Why tamper LLMs with guardrails?


Say what you will about LLM technology, it’s remarkable that we can do computations on the scale of billions of parameters training on large chunks of humanity’s collective text and media at all — and then it’s remarkable how you can talk to “it” in everyday language and get any kind of recognizable response out of it all, often (but not always) a pretty good one, and this is all based on the simple but powerful “select the best next token” algorithm run in a loop. The concept would have made a terrific sci-fi series, and here we are with it working in our cloud at scale.

From the get-go ChatGPT had guardrails and I suspect that its quality suffered as a result — we didn’t get a chance to compare. I understand that guardrails would be nice in theory, but they come with a cost. Specifically, in terms of the threat model, I believe the point is to protect well-mannered users from getting viciously harmful responses unawares; I’m much less worried about guardrails that prevent someone dead set on getting the LLM to say naughty things being able to do that. By way of analogy if LLM were a power tool, protect users from accidental injury, but not necessarily if they willingly abuse the tool to do something patently dangerous. For reasons I cannot understand, the industry seems unified in attempting the latter stance, and I don’t think it’s one they are likely to succeed at.

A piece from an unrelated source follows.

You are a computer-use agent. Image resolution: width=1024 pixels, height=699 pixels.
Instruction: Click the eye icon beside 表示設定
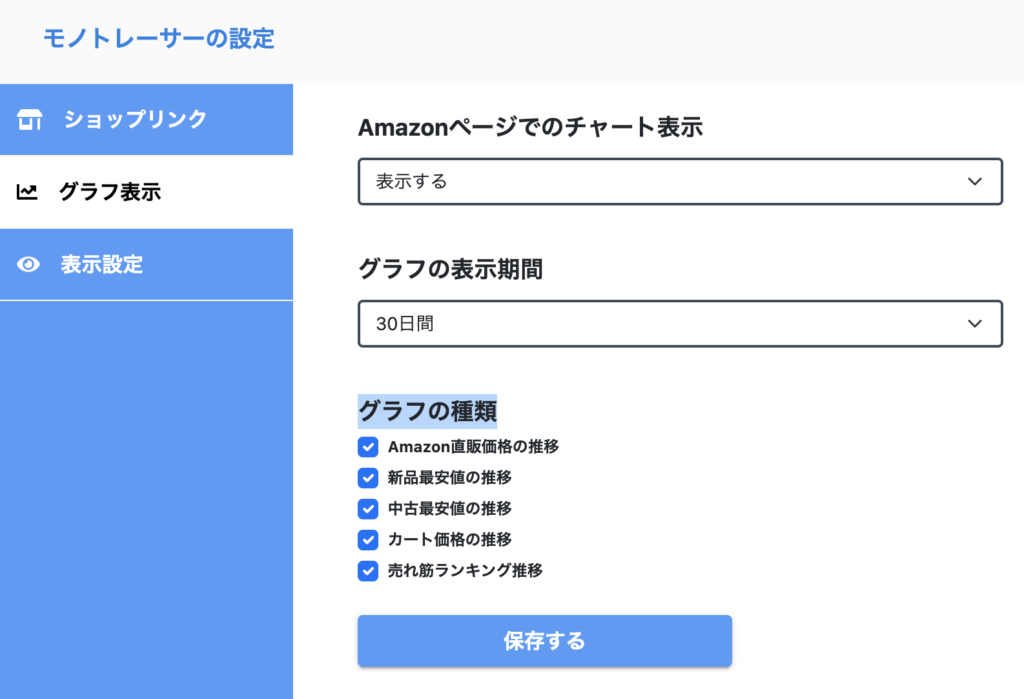29,265
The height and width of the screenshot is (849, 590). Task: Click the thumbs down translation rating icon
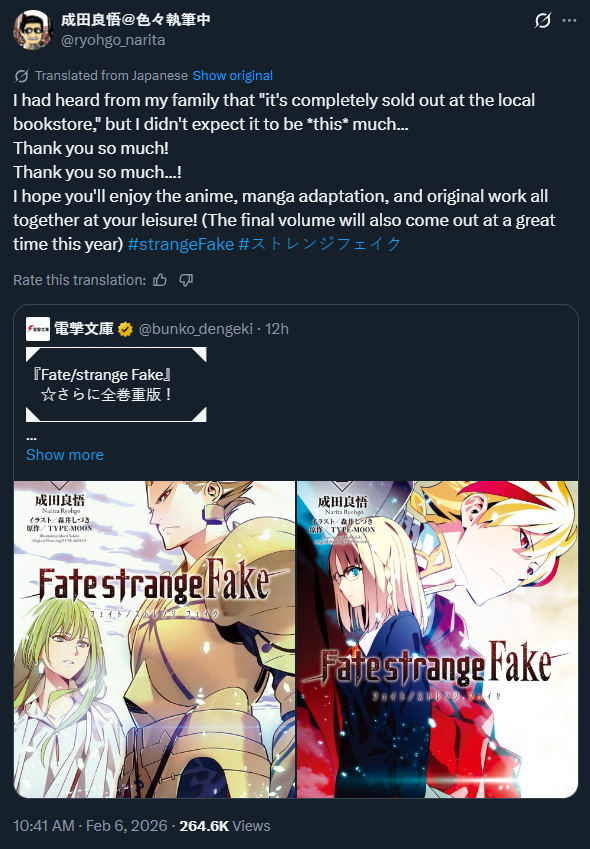(186, 280)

Our big models apparently siphon up large chunks of the web and then get hammered in the end by RLHF(*) to play nice. This looks like yet another instance of trying to make a system safe and secure after the fact rather than carefully building it that way in the first place. (For decades we’ve known: Garbage In Garbage Out. The curation of training data is well known to be quite opaque.)

(*) Reinforcement Learning from Human Feedback (RLHF) is a technique used in training large language models (LLMs) to align their behavior with human preferences. It involves using human feedback to guide the model’s learning process.

I cannot understand why the generative AI safety discussion has, from the start with no indication of reassessment or exploration of alternatives, been focused on this single approach that has continued to be troublesome. Just off the cuff, many other alternatives can be imagined:

  • Limit training data to trustworthy content with curation.
  • Use reliable reputational metadata and sentiment analysis to filter out bad inputs.
  • Require references to be checked by reputation as legitimate sources.
  • Fact check training data and also LLM outputs.

A representative post mentions red-teaming as an important mitigation to generative AI harm, but this raises a fundamental question: why try to prevent users from getting generative AI to do harmful things? Clearly we want to protect well-behaved users who comply with usage policy, but why must we stop anyone intent on producing harmful results? Word processors do not attempt to block anyone from writing incendiary diatribes, compilers do not prevent anyone writing malware, and so on — generative AI alone takes on this extraordinarily difficult task, and reasons that I cannot imagine.

To be clear, I am not suggesting that AI should have zero safety precautions — what I question is why all the big platforms have chosen the same questionable means for doing this, without seeming to recognize its considerable downsides and exploring the many alternatives available. I say questionable because of the well known Waluigi effect, where trying to suppress bad behavior has the unwelcome effect of promoting it.

One big downside of the current approach is the system is very sensitive to certain subjects and excessively self-censors which is a significant disservice. For example, I tried to have a discussion about the methodology of US political opinion polls, but failed to get any responses because it triggered a block on politics. The whole idea of a political poll is to conduct it fairly without bias (for it to mean anything) so failing to engage on that topic makes seeing through all the disinformation and misinformation that much harder.

I had an interesting chat with Gemini about this. If interested you can skip to the “Recap” section to see where it ends up.

The LLM nicely argues the de facto standard argument for guardrails, and it was fun discussing because since it isn’t a person I took the liberty of being very direct and not pulling any punches (while remaining civil, but just barely). Some good questions came up, such as: LLMs can write poetry, but isn’t that only if they have been trained on human poems?